Il est impossible de soutenir que la division générale a commis une erreur révisable en ne discutant pas des autres options de remboursement
[31] La prestataire fait également valoir qu’on ne lui a pas offert d’autres options de remboursement, comme un plan de paiement.
[32] Même s’il est vrai que la division générale n’a pas abordé les options de remboursement dans sa décision, cela ne constitue pas une erreur d’équité procédurale ou de compétence, de droit ou de fait.
[33] La prestataire ne conteste pas qu’elle doit rembourser les prestations d’assurance-emploi qu’elle a reçues. Elle l’a reconnu dans son appel à la division généraleNote de bas de page 23. Sa seule demande était que les intérêts dus sur le capital soient annulés ou considérablement réduits.
[34] La division générale n’a aucune compétence pour annuler les trop-payés (ce qu’on appelle une défalcation), pas plus que la division d’appel. La loi indique clairement qu’une décision concernant la défalcation de sommes dues ou d’intérêts courus ne peut pas être réviséeNote de bas de page 24.
[35] Seules la Commission ou l’Agence du revenu du Canada (en sa qualité d’organisme responsable du recouvrement pour le compte d’Emploi et Développement social Canada) peuvent utiliser leur pouvoir discrétionnaire pour décider si elles annuleront le trop-payé d’une personne. La prestataire peut communiquer avec l’Agence du revenu du Canada pour demander l’annulation de son trop-payé, car elle dit que son remboursement lui causerait un préjudice abusif. Il appartiendra à l’Agence du revenu du Canada de statuer sur cette demande.
[36] Comme la division générale n’avait pas le pouvoir d’envisager l’annulation du trop-payé ou des intérêts dus par la prestataire, je ne peux pas conclure qu’il est possible de soutenir qu’elle a commis une erreur d’équité procédurale en ne discutant pas des options de remboursements. Je ne peux pas demander à la division générale d’agir au-delà de sa compétence.
[37] De plus, je remarque que la prestataire a été informée de la possibilité de discuter d’une entente de paiement dès 2023 lorsque la Commission a écrit ce qui suit dans sa décision du 20 octobre 2023 :
[traduction]
Vous recevrez bientôt un avis de dette et des instructions de remboursement. Des intérêts sont imposés sur les dettes découlant de fausses déclarations. Si le remboursement du trop-payé vous cause des difficultés financières, communiquez avec l’Agence du revenu du Canada au numéro de téléphone indiqué dans l’avis de detteNote de bas de page 25.

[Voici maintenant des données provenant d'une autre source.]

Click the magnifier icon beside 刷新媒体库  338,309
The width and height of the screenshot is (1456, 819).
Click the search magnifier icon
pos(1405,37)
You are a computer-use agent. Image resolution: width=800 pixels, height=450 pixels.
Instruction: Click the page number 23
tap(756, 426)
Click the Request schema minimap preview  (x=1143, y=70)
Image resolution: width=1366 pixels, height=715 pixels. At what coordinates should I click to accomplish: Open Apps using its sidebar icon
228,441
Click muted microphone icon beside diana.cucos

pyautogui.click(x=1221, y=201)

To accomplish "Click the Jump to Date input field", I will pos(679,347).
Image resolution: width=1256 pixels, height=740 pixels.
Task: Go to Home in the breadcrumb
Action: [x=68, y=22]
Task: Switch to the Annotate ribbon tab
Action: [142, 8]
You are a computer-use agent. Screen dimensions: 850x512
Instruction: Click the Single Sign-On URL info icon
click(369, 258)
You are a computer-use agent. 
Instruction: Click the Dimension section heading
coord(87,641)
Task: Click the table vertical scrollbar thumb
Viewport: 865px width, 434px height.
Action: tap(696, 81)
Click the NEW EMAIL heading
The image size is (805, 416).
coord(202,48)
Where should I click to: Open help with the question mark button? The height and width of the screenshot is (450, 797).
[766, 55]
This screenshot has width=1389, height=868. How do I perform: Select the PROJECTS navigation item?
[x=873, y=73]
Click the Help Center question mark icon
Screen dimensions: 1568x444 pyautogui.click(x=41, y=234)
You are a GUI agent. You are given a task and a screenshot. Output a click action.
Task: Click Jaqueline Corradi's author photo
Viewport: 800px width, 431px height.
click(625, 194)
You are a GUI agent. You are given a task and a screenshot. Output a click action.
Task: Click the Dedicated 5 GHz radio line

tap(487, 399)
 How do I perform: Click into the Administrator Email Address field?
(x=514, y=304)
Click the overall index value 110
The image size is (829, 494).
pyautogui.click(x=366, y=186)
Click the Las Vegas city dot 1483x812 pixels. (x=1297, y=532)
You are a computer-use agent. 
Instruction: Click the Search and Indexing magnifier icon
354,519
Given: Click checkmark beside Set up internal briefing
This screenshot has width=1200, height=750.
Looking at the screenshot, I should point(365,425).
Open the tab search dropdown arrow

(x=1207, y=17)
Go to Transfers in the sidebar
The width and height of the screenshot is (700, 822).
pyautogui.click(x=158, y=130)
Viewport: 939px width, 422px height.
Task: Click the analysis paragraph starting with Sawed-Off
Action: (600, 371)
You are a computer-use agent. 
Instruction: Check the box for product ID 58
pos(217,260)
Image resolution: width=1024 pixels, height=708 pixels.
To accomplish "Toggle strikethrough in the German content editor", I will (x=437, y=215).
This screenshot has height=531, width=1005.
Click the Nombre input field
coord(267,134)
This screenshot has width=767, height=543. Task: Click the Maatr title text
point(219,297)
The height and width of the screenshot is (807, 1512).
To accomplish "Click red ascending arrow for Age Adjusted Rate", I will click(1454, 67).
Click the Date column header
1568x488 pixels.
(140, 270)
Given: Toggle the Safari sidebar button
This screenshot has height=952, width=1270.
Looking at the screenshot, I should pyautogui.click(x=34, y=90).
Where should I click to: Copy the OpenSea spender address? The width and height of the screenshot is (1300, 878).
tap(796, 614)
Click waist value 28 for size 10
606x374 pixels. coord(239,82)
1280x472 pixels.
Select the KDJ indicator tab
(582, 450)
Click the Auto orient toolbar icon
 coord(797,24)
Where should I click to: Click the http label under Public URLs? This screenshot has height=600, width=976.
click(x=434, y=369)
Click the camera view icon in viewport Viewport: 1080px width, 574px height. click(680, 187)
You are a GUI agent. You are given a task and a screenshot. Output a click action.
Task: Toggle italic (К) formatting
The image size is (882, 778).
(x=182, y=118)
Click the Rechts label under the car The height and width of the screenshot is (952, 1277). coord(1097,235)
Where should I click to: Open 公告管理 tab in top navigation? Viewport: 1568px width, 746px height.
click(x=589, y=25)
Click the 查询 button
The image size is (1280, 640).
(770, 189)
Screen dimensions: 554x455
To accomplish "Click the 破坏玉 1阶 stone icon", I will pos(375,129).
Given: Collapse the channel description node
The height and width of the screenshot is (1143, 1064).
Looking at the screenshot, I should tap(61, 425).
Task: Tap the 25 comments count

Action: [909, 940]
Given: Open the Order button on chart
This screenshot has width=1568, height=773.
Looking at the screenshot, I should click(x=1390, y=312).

[38] De plus, l’état de compte daté du 29 septembre 2023 indiquait qu’il était possible de conclure une entente de paiement avec l’Agence du revenu du Canada :
[traduction]
REMBOURSEMENTVotre dette est exigible et payable en totalité dès réception de cet avis. Les paiements assortis de conditions ne seront acceptés que comme des paiements partiels et ne seront pas considérés comme un remboursement intégral de la dette. Veuillez communiquer avec le numéro indiqué dans cet état de compte pour discuter d’une entente de paiement. Si vous recevez des prestations, elles peuvent être déduites pour recouvrer le montant total de vos dettes.
POUR PRENDRE UNE ENTENTE DE PAIEMENT
TO MAKE A PAYMENT ARRANGEMENT
Français/French : 1(866) 864-5824
English/Anglais : 1(866) 864-5823Note de bas de page 26.
Il est impossible de soutenir que la division générale a commis une autre erreur révisable
[39] J’ai examiné les documents au dossier et la décision de la division générale et écouté l’enregistrement audio de l’audience de la division générale. Je n’ai trouvé aucune autre erreur révisable que la division générale aurait commiseNote de bas de page 27.
Conclusion
[40] La permission de faire appel est refusée. Par conséquent, l’appel n’ira pas de l’avant.